- Unofficial Georgia flag prior to 1879
- Active: March, 1862–April 9, 1865
- Country: Confederate States of America
- Allegiance: Georgia
- Branch: Confederate States Army
- Type: Infantry
- Engagements: American Civil War

Commanders
- Notable commanders: Colonel William Slaughter

= 51st Georgia Infantry Regiment =

Infantry regiment of the Confederate States Army

The 51st Georgia Infantry Regiment was an infantry regiment in the Confederate States Army during the American Civil War.
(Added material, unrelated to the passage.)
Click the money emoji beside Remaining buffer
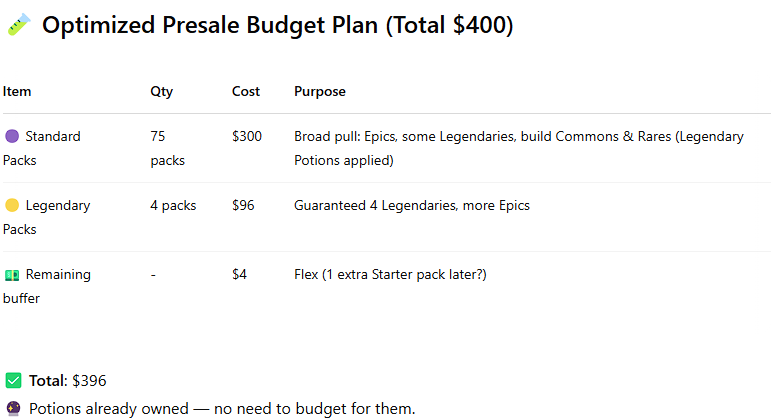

The regiment was formed in March 1862, and initially assigned to defensive duty in South Carolina. It was engaged at the Battle of Secessionville near Charleston before being sent northward for duty in Virginia. Upon reaching Virginia in July 1862, the 51st Georgia was assigned to Drayton's Brigade within the Army of Northern Virginia. After the Battle of Antietam in September, Robert E. Lee decided to reorganize his army for more efficiency, and the 51st Regiment was permanently assigned to Paul Jones Semmes's brigade. The subsequent brigade commanders were Goode Bryan and James P. Simms. The 51st stayed in this brigade for the duration of the Civil War.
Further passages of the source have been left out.